2. Enzymatic breakdown – e.g., acetylcholinesterase, COMT.
3. Diffusion – neurotransmitter drifts away.
4. Autoreceptors – presynaptic receptors that inhibit further release.
5. Retrograde transmission – postsynaptic cell releases signals that influence presynaptic release.

Types of Synapses

• Classified by the location of contact:
  • Axodendritic: axon → dendrite.
  • Axo-somatic: axon → soma.
  • Axo-axonic: axon → axon (often modulatory).

The War of the Soups and Sparks

• Early 20th century debate:
  • “Sparks” (neurophysiologists) – believed transmission was electrical, based on direct measurements of neuron activity.
  • “Soups” (pharmacologists) – believed it was chemical, supported by effects of drugs and toxins (e.g., curare blocking ACh).
• Resolution: both were partly correct.
  • Most synapses are chemical, but electrical synapses exist too.
• Nobel Prizes:
  • Henry Dale & Otto Loewi (1936) → discovery of chemical neurotransmission.
  • John Eccles (1963) → synaptic physiology.

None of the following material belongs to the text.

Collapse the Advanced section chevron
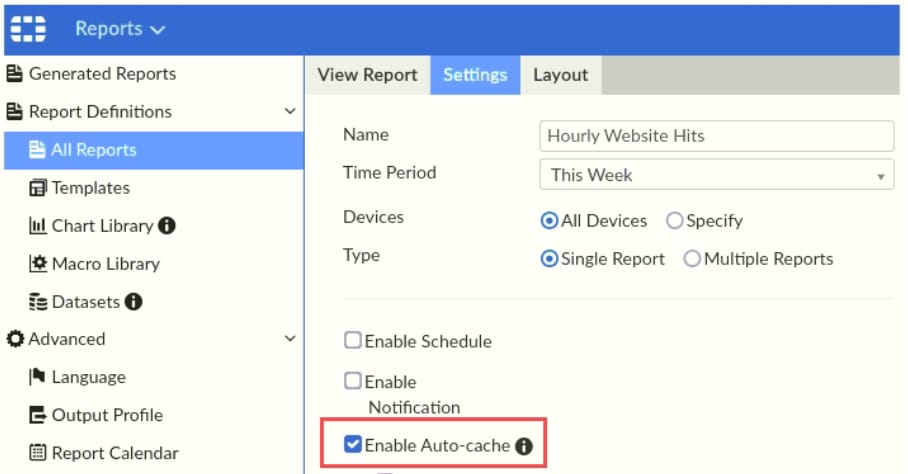Screen dimensions: 908x474 point(290,339)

Electrical vs. Chemical Synapses

Electrical Synapses (Gap Junctions)

• Direct physical connections between cells via connexons.
• Allow passage of ions and small molecules directly between cytoplasms.
• Very fast, synchronous communication.
• Found widely across brain regions, often in interneurons.

Chemical Synapses

• Neurotransmitters cross a cleft and bind to receptors.
• Slower but more flexible and modifiable.

Mixed Synapses

• Some synapses combine both electrical and chemical transmission.
• Example: hippocampus synapses with connexin-36 gap junctions coupled with glutamatergic transmission.

Neuropeptides

• Examples: Enkephalins, Substance P, Oxytocin, Insulin.
• Key features:
  • Synthesized in the soma (not terminal).
  • Often released from dendrites, soma, or axon sides—not just terminals.
  • Long half-life (~20 minutes; contrast with ms for classical transmitters).
  • Spread to distant targets.
  • Functions: modify synapses, alter gene expression, regulate glia.

Gaseous Neurotransmitters

• Nitric oxide (NO) is a key example.
• Small, membrane-permeable → diffuses freely across membranes.
• Can act retrogradely (postsynaptic → presynaptic).
• Regulates synaptic strength, vascular tone, and plasticity.

Co-Transmission

• A single neuron can release multiple types of neurotransmitters.
• Example: one cell might release both a small-molecule transmitter (e.g., glutamate) and a peptide (e.g., substance P).

Neural Circuit Properties

• Convergence: multiple presynaptic neurons synapse onto one postsynaptic neuron.
• Divergence: one presynaptic neuron sends output to multiple postsynaptic neurons.